I met the man who’s in charge of restoring the Devon Theatre when I took a walking tour of Holmesburg’s main consumer business district with Fred Moore, the president of the Holmesburg Civic Association, last September 2005). And based on that brief moment I had in meeting him I can pretty much advise all of you not to have too high expectations if and when it ever reopens as a live performing arts theater. As I recall, it was a hot, summer like day, yet the man who’s in charge of restoring the Devon, whose name totally escapes me now (not that it matters), was wearing a long sleeved dress shirt and tie! I mean, talk about hokey! Not only that, but his whole thinking was totally in terms of money. In brief, it was easy to see after just a few words I had with him that he didn’t have an innovative bone in his body. As I watched his lips move as he conversed with Fred, I couldn’t help but think, if anyone meets the definition of being a reptilian it was clearly him! All told, the entire encounter was totally creepy!

Later on last Autumn, when I rode my bike down to Mayfair to take some digital photos of the Devon Theatre (still all closed up of course, and no surprises there) I saw a sign at its main entrance saying words to the effect that this theater was being brought to you by Pennsylvania House Speaker John Perzel. And the sign might just as well have gone on to say, “So don’t hold your breath!”

This is not to say that the Devon Theatre building couldn’t become a classy neighborhood live performance theater. But there’s just no way that could be possible — at least in terms of its being CLASSY — with those two men, the man in charge of restoring it who I met back in September plus John Perzel, being major players.

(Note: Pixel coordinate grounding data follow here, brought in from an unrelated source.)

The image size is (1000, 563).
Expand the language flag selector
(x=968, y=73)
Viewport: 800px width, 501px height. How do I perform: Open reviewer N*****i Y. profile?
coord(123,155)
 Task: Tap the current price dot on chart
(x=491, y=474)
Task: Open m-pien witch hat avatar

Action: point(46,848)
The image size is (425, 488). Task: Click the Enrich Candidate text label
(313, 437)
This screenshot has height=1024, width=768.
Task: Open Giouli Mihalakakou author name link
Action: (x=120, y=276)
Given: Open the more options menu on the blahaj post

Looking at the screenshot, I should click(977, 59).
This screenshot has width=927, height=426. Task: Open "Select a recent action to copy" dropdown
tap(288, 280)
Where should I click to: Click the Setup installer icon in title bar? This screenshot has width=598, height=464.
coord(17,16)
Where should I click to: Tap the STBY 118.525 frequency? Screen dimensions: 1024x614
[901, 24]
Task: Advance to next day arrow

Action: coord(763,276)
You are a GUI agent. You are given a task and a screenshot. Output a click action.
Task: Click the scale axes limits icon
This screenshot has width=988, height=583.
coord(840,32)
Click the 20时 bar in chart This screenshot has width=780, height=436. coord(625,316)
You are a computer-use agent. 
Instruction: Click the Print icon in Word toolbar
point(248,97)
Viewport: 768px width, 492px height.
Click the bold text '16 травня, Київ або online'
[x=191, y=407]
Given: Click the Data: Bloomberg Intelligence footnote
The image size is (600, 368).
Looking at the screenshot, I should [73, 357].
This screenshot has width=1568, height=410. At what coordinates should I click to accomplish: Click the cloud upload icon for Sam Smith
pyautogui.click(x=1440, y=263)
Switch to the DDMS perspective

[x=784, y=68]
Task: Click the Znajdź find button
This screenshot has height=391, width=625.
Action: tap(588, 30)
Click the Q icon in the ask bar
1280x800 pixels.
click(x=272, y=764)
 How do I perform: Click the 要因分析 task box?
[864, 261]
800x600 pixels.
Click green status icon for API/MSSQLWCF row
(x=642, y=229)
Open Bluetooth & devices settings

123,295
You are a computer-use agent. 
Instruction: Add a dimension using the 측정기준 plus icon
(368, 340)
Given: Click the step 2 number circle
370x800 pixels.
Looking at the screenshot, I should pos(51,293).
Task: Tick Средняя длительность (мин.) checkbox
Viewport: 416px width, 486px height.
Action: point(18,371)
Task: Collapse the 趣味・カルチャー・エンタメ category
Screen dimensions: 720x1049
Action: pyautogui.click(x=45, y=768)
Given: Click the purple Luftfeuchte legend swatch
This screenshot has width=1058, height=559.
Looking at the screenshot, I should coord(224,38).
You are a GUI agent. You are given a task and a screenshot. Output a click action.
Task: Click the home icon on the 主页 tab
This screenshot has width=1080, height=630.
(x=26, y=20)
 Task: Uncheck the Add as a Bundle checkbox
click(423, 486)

It also needs to be noted that the $740,000.00 that it was purchased for in June 2004 was waaaaaay too high! Had it been sold on the open market it never could’ve commanded that high a price. In this case, however, the Pennsylvania taxpayers, having little to no say in the matter, got bilked to the tune of that amount. And I wouldn’t at all be surprised if I found out that John Perzel and family were the owners of the Devon Theatre building when it was sold for that lunatically high amount, quite similar to the scandal surrounding the history of the New Foundations Charter School, uh, which all of you know about, right?